A Brief History

InvestigateWest (IW) grew out of the March 2009 demise of the 146-year-old Seattle Post-Intelligencer (P-I ). [1] While the closure of the Hearst Corporation-owned P-I was part of a larger trend (newspapers shed 15,000 jobs in 2008), the P-I staff had been on a particularly rocky ride [2] Hearst’s decision came after a lengthy dispute with cross-town rival Seattle Times over the terms of a 1983 joint operating agreement , and effectively left the city with one daily paper.

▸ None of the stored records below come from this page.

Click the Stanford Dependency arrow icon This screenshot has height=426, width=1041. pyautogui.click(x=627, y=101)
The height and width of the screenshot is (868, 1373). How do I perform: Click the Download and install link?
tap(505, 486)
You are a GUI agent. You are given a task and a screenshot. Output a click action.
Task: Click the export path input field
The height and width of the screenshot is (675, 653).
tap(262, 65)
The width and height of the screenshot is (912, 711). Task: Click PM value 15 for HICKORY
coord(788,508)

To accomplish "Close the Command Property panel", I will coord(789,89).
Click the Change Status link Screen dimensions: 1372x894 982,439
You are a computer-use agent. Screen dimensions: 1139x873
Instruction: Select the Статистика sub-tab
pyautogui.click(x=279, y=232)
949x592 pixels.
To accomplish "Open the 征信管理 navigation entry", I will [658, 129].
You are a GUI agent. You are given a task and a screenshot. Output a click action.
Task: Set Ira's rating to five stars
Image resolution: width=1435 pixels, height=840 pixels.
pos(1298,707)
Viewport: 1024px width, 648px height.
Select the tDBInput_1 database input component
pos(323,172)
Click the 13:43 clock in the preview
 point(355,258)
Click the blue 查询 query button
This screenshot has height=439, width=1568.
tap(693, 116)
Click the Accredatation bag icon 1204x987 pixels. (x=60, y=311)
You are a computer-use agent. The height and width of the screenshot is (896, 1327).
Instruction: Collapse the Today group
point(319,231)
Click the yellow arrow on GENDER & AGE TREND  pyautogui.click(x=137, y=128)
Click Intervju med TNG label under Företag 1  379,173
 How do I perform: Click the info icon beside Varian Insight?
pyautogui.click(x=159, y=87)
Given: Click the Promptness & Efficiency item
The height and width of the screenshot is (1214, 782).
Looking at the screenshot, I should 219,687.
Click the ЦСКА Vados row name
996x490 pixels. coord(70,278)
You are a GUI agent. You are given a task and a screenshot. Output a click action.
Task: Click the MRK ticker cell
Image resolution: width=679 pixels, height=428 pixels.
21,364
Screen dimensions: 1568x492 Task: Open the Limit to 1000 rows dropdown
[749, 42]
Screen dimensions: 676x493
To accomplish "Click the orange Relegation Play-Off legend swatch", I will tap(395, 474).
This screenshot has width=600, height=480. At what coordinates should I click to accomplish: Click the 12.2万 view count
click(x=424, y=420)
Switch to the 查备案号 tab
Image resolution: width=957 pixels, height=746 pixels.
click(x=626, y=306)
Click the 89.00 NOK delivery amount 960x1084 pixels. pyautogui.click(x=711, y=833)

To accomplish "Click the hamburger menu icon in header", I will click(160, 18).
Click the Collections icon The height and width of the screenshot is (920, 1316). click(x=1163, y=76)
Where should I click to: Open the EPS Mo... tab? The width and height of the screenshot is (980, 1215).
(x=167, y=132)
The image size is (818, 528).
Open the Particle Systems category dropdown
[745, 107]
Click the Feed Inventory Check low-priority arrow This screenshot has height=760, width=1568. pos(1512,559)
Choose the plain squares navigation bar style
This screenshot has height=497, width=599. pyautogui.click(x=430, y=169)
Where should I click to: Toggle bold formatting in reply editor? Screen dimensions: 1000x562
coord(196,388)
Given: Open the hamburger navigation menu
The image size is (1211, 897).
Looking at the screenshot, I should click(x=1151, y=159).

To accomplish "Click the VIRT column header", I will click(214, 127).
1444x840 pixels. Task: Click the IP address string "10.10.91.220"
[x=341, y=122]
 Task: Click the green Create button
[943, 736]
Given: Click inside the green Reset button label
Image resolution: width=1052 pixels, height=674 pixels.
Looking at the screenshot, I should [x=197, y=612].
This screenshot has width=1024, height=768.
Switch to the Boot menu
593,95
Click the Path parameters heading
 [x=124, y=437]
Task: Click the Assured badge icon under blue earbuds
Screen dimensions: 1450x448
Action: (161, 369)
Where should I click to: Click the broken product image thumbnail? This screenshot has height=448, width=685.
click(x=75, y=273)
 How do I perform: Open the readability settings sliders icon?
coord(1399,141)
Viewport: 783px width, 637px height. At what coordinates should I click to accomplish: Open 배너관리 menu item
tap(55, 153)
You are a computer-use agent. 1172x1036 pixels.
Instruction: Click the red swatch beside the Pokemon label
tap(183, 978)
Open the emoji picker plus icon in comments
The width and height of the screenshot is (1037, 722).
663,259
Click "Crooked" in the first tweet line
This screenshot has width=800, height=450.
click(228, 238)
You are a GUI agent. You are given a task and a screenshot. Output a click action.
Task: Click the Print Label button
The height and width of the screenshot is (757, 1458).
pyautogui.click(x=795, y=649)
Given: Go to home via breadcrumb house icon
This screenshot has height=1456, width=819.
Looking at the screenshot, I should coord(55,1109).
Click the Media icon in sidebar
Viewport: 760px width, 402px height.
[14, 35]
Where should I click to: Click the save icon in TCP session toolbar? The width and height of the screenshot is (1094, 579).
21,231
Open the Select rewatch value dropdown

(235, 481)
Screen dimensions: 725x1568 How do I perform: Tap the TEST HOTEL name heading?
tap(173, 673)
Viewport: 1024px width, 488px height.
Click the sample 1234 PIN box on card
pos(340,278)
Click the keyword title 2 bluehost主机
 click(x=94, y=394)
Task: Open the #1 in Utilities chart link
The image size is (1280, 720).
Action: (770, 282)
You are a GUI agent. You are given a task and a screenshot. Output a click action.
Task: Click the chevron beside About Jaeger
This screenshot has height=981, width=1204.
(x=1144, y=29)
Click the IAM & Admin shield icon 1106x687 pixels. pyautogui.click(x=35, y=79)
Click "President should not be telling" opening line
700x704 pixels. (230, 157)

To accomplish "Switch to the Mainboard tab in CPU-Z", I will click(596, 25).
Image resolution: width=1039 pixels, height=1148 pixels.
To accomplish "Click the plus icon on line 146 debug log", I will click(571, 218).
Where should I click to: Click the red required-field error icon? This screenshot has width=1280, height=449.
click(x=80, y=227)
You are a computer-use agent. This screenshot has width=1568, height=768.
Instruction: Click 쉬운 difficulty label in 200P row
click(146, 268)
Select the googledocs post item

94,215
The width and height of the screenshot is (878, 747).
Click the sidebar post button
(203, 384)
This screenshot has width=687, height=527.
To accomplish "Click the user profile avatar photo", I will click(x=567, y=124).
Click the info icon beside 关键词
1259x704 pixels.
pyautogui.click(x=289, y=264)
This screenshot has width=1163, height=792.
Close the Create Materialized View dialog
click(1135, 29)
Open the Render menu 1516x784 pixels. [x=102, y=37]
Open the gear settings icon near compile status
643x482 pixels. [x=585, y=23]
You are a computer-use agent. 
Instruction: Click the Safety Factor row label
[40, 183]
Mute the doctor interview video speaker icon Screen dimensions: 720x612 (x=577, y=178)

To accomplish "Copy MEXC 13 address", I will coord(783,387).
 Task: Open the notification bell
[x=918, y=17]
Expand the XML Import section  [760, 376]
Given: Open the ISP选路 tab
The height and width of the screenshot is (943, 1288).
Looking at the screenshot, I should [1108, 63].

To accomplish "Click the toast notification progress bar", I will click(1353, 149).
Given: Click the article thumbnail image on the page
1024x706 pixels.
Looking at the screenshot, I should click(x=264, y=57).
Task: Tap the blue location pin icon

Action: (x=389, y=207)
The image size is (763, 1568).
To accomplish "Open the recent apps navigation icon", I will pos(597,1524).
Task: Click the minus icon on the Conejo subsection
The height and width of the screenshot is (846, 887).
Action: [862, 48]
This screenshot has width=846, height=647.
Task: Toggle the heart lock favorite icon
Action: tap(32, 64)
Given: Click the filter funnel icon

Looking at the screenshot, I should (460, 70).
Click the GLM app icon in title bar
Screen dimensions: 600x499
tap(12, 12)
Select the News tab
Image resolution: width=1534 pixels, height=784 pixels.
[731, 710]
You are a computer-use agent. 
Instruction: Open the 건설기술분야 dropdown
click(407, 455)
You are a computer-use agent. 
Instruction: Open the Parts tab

P-I staff had seen the writing on the wall, and many found new jobs. While some 25 ex-P-I journalists chose to move to a general news site known as Post Globe , a core of 10 or so elected to create a new nonprofit enterprise focused on investigative, explanatory and narrative journalism. The group included Smith, Hibbard and McClure, as well as former P-I Managing Editor David McCumber, investigative journalists Lewis Kamb and Kristen Millares Young, and investigative reporter/computer assisted reporting specialist Daniel Lathrop. Meeting in early 2009 as True West , the group in March dropped the name—better suited, they concluded, to a pulp Western than a journalism venture. Their new choice: InvestigateWest.

Its founders initially conceived of IW as a news service covering the western United States and Canada. They saw an opportunity in watchdog (or accountability) reporting with a focus on the environment, public health and social justice. With its longer lead times, considerable expense and potential legal liability, the volume of investigative reporting was dwindling nationwide. While it was hard to get an accurate count, the nonprofit organization Investigative Reporters and Editors saw its membership drop from 5,391 in 2003 to 4,000 six years later. Pulitzer Prize submissions in the public service category declined 43 percent between 1985 and 2010; in the investigative category, by 21 percent.

Core team . Three people emerged early as IW leaders: McClure, Smith and Hibbard. All three had experience with science reporting, including medicine, the environment and health. They had also done investigative work, and had some management experience. They had wide networks of contacts both in journalism and in their fields of expertise. But all were print journalists, and none had ever run a business.


[1] The paper would survive only as a small, online news website.